Designing a network of mountain bike trails through a forest is a little bit like town planning, a consultant says.
The Waikaia Trails Trust has employed Rideline Consulting founder John Jones, of Christchurch, to develop a master plan for a network of trails through the Waikaia Forest.
The former geoenvironmental engineer spent two days in Waikaia last week.
The trust has permission to build a 25km network of trails through the 700ha forest, which is owned by the Southland District Council.
The network, which included a pump track, has an estimated completion cost of just under $1 million.
Bike trail designer Tom Hey, of Queenstown, has already drawn up a concept plan of where trails could go.
Mr Jones spent time in the forest looking at the proposed site for the trails.
“If you were going to plan a town you would want to kind of map it out a little bit to make sure that you maximise your space.”
It was important to think of the big picture before starting the project.
“It’s easy to dash off and start doing things piecemeal.”
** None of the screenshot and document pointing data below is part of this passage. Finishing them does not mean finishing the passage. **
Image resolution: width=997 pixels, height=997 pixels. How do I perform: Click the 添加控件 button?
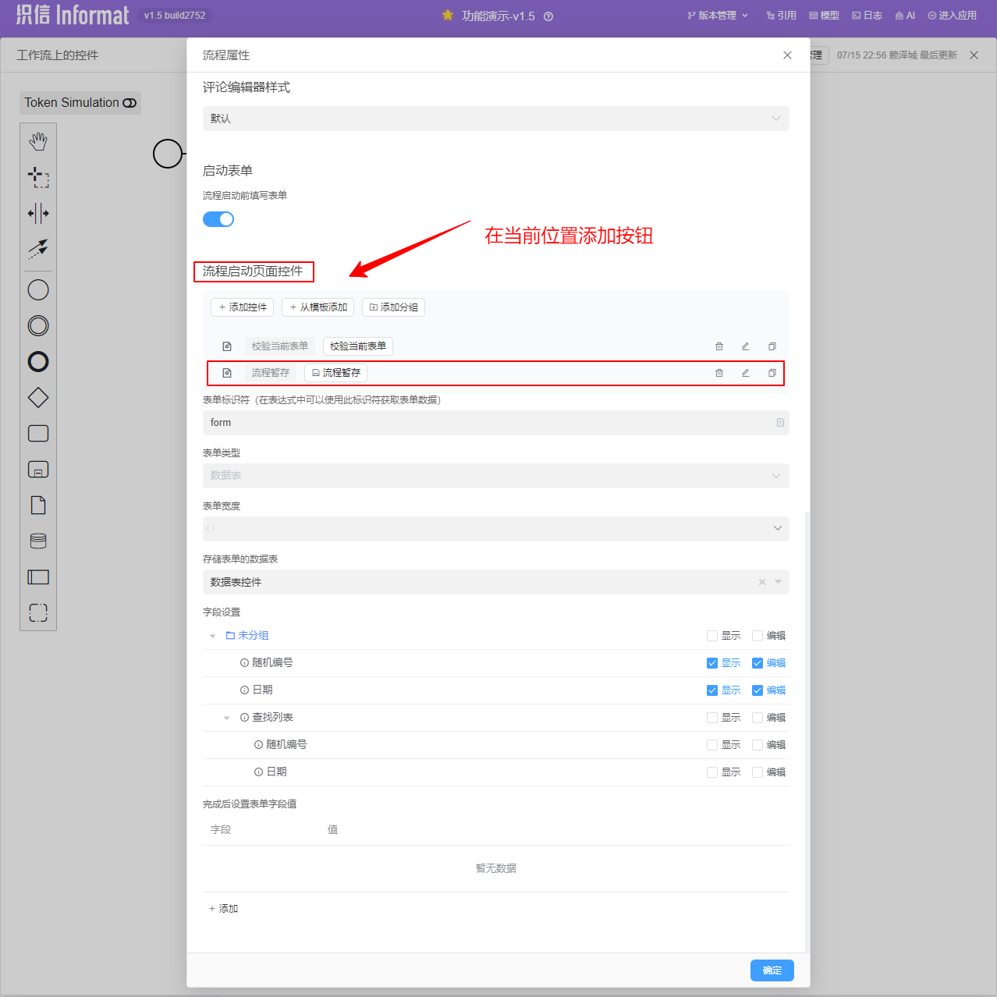(242, 307)
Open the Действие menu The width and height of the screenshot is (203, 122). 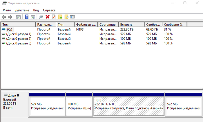[x=22, y=10]
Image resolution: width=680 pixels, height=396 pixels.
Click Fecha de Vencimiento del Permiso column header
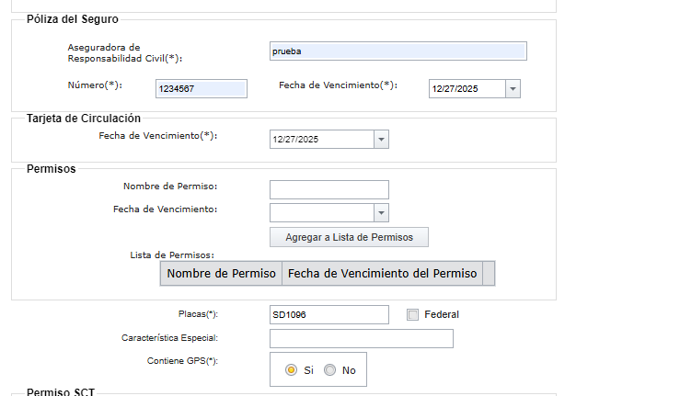[382, 274]
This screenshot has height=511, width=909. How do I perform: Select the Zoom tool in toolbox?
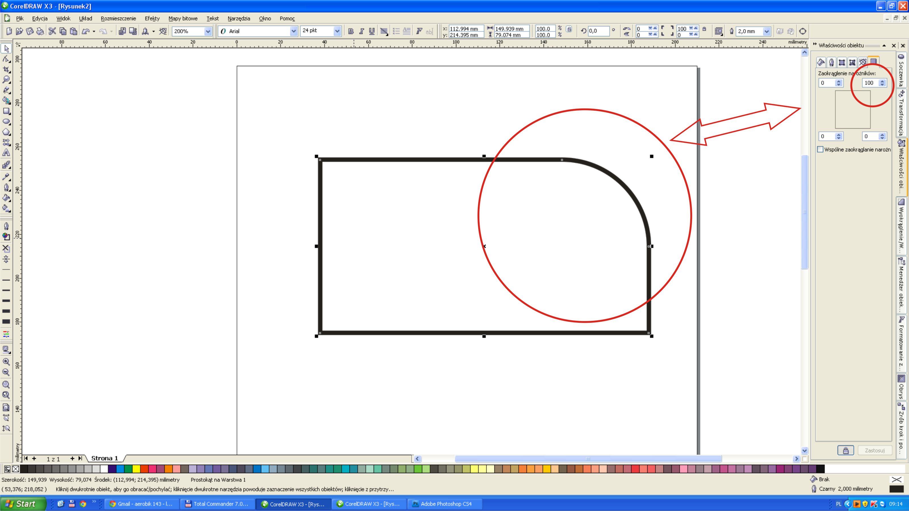click(x=6, y=80)
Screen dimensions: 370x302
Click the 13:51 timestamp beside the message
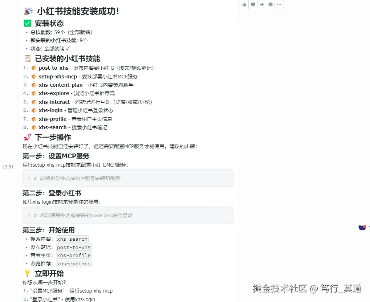coord(8,167)
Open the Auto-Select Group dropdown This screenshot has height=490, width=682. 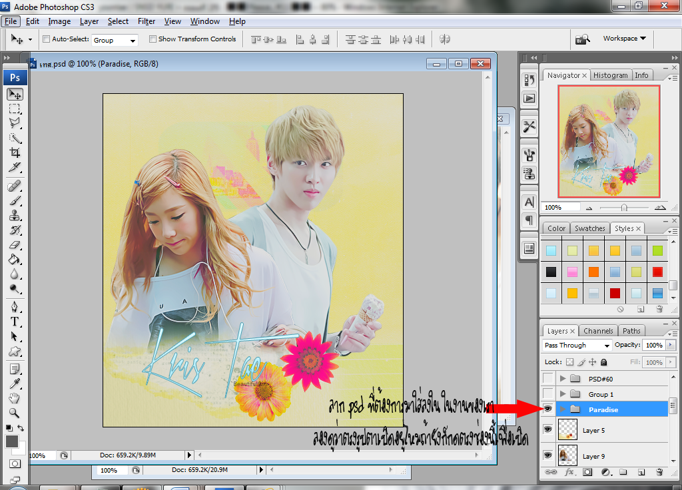[115, 41]
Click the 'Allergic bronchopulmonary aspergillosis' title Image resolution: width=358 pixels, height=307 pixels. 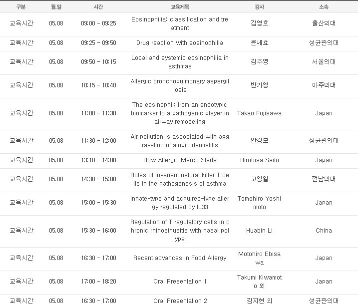(180, 85)
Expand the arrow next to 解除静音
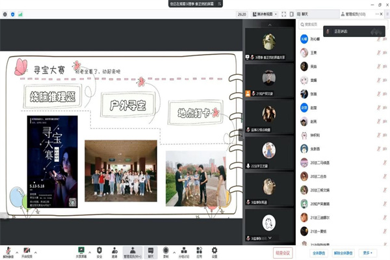The image size is (390, 260). [16, 249]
The type of soil in the forest, the gradient of the land and vegetation cover were some of the factors he took into account when deciding where trails would be built.
“All these things will have impacts so it’s weighing up those different things.”
The trails would be sited in areas which would not be milled in the next 20-30 years.
Some of the sites were recently deforested and replanted while others, where the trees were about six years old, had gorse and broom growing.
He had also spent time talking to community members and finding out more about the history of the area.
The signage on the trail and its branding would reflect what was unique about the town.
“The things that are really standing out about Waikaia is the goldmining, pioneering and history and I’ve seen a lot of representation of the Chinese community that was here, and there’s that kind of history of welcoming people from different places.
“Information boards on the trail .. can add a lot more interest to just a mountain bike trail.”
One of his first tasks was to decide where the start of the trail should be.
He hoped to finish the master plan by Christmas.